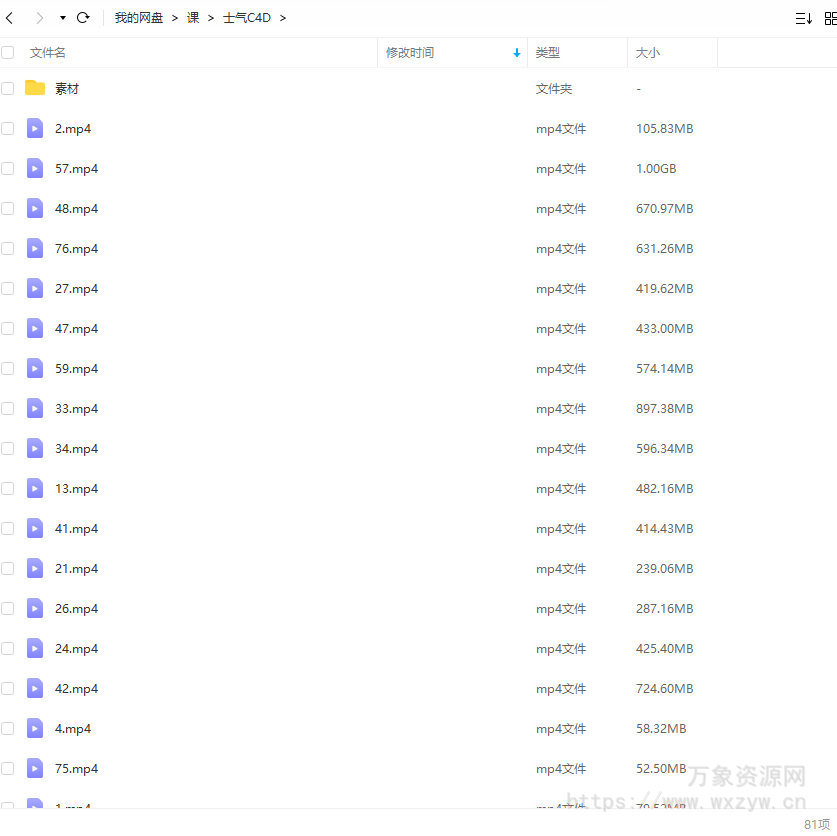Click the 类型 column header
Screen dimensions: 837x836
coord(548,52)
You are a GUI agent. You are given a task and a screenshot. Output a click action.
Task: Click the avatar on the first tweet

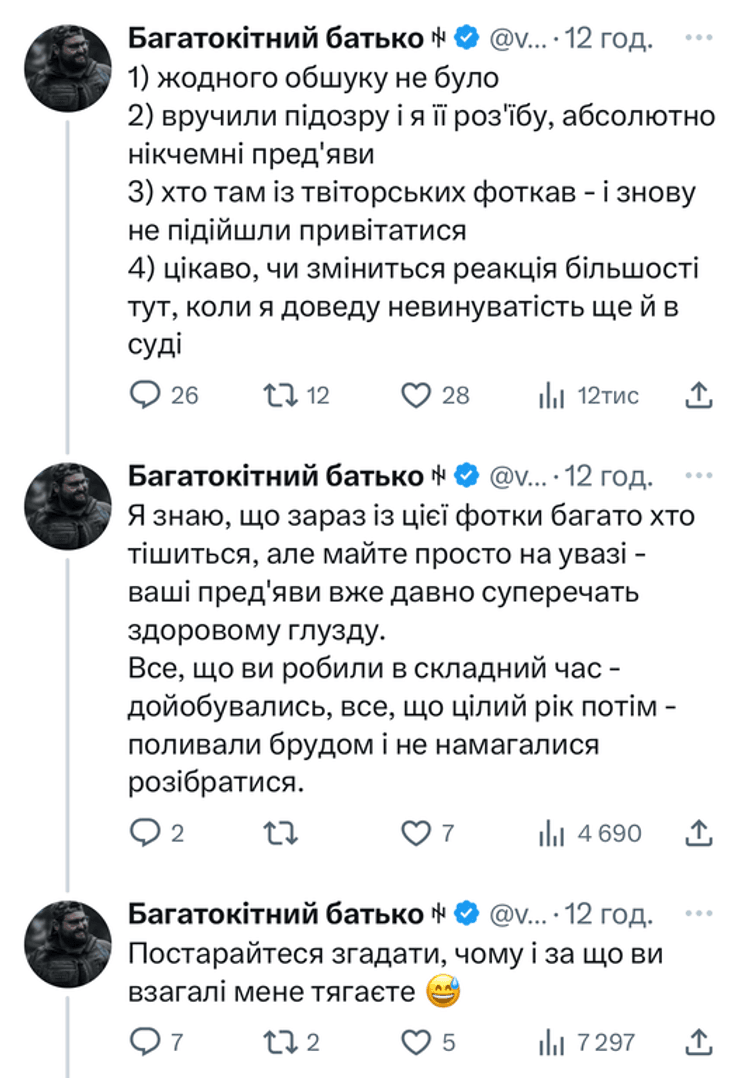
-=-=-=-=-
PROBLEM STATEMENT –
Please set down, exactly and with nothing added, the lines from the line with "You are a GUI" to the end of the entries above, omitting pictures.

ANSWER –
You are a GUI agent. You are given a task and a screenshot. Output a click action.
Task: Click the avatar on the first tweet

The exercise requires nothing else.